Here's a more dressed-down nineteenth-century Steinway. Naked children hold up the piano. Why not? These days you can hardly tear them from their iPhones.
This Steinway D was hand painted by Haida artist Jay Simeon using acrylic made from ground argillite, a stone found exclusively on Haida Gwaii. It's not Sunshine Coast, but the North Coast is close enough for me to show a little West Coast bias and declare this my favourite art case piano. I saw it in person at Tom Lee music. I didn't get a chance to play it before being politely ushered out by the salesperson, who accurately sensed my eight-year-old nephew and I weren't really in the market for a new Steinway D.
You may not have a one-of-a-kind art case luxury-brand piano, but whatever your piano, it can sound better with regular maintenance, such as tuning once or twice per year. I am happy to tune your Craiglist freebie or 2.5 million dollar art case Steinway--all pianos go out of tune! Whether you live in Gibsons, Sechelt, Garden Bay or Powell River, contact me by phone or email to book a tuning today.
Oh, and in case you're now trying to think of the name of that Garth Brooks song ... "The Red Strokes." For a trip down mid-nineties memory lane, you can watch the video here. I gotta say, twenty-three years after the video's release, the whole thing strikes me as a little gory. What do you think?

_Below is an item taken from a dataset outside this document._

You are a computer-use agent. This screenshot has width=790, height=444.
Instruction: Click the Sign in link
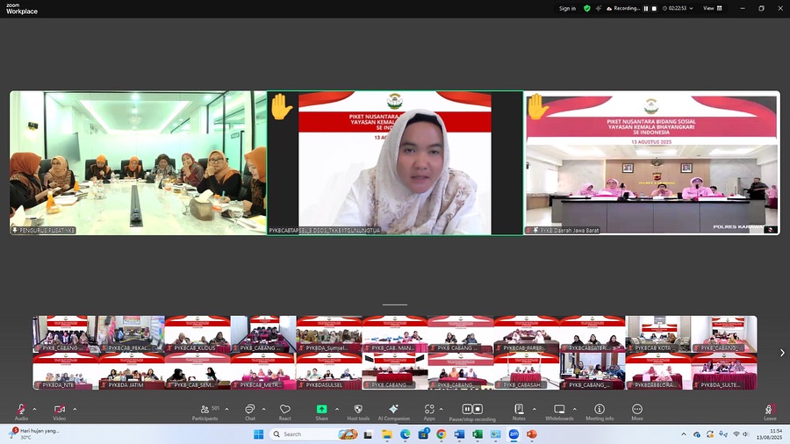coord(567,8)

I attended a workshop this past weekend in Seattle on voicing.
What is voicing?
Most people think of voicing as altering the sound of a piano in order to make it mellower or brighter. To talk about piano tone only with those two terms is like limiting your wine vocabulary to "oaky" and "fruity."
Can you imagine a wine steward presenting you with a bottle of the finest red, madame. This red offers an oaky taste, a perfect pairing for your dinner there, which is also tasty and pairs well with oaky-ness. Oui, oui. But I'd prefer fruity. Ah yes! The fruity. Very nice choice.

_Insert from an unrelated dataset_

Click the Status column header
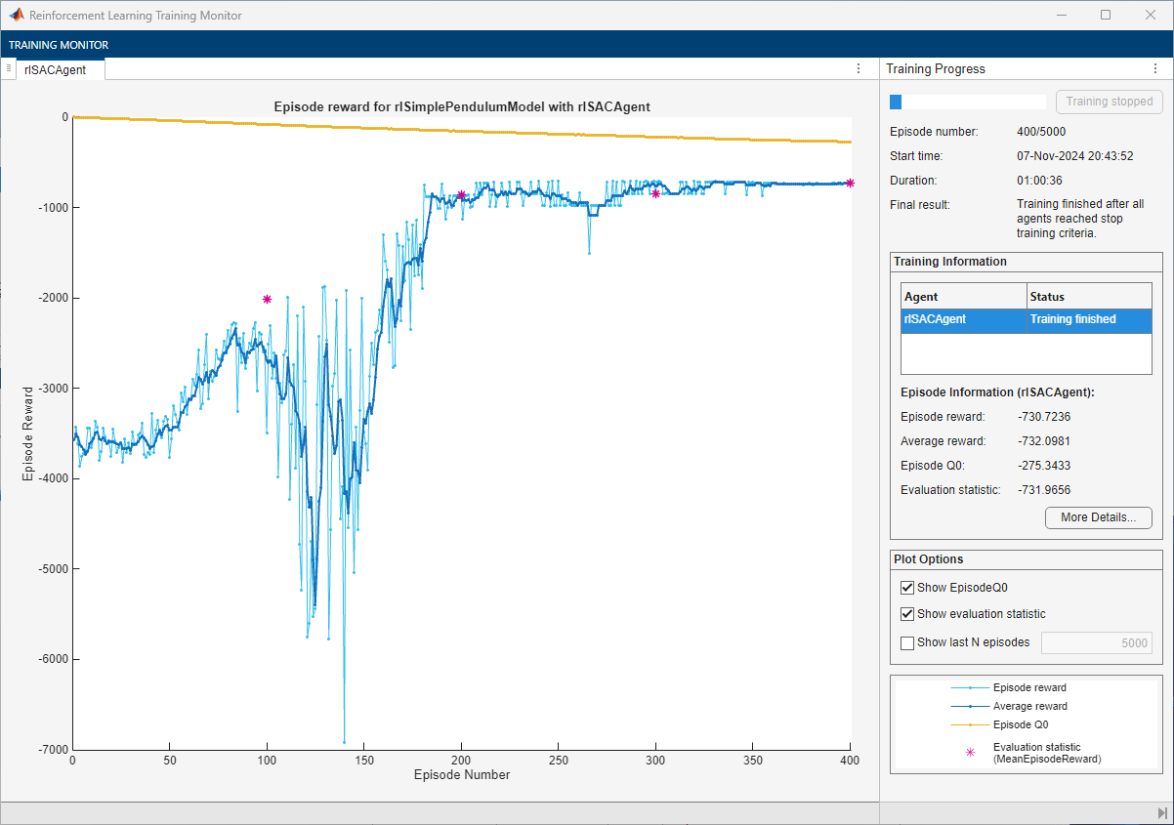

Is that not the lamest conversation about wine? I used to date a fine-dining waiter who'd stick his nostrils right into the glass, snort in the bouquet, pronounce a touch of onion, dirty socks--in complete seriousness--hints of mint, various stages of flavour from first whiff to ebbing aftertaste. Okay, it bordered on the ridiculous--but maybe not! What do I know from wine?
Keith Akins taught the voicing workshop, which was held at LightHammer Piano near Seattle. Keith began the class by commenting on how impoverished our lexicon is when it comes to discussing piano tone. From there, we moved on to listening, comparing the voices of five baritones singing the same excerpt from Mozart's "O, Isis und Osiris." I thought this was a smart way to begin--the human voice, regardless of how many pianos one tunes, is more familiar than any other instrument. Having devoted my youth to classical singing, I found it easy to pick out my favourite and identify why. Kurt Moll performs with the passionate restraint required of a Mozart aria. His tone is round and full-bodied--buttery, was the word that came to mind. It is relaxed but not uncontrolled. I could visualize the shape of the mouth, one of the factors affecting vocal tone. Not too bright, not to dark, that porridge was just right.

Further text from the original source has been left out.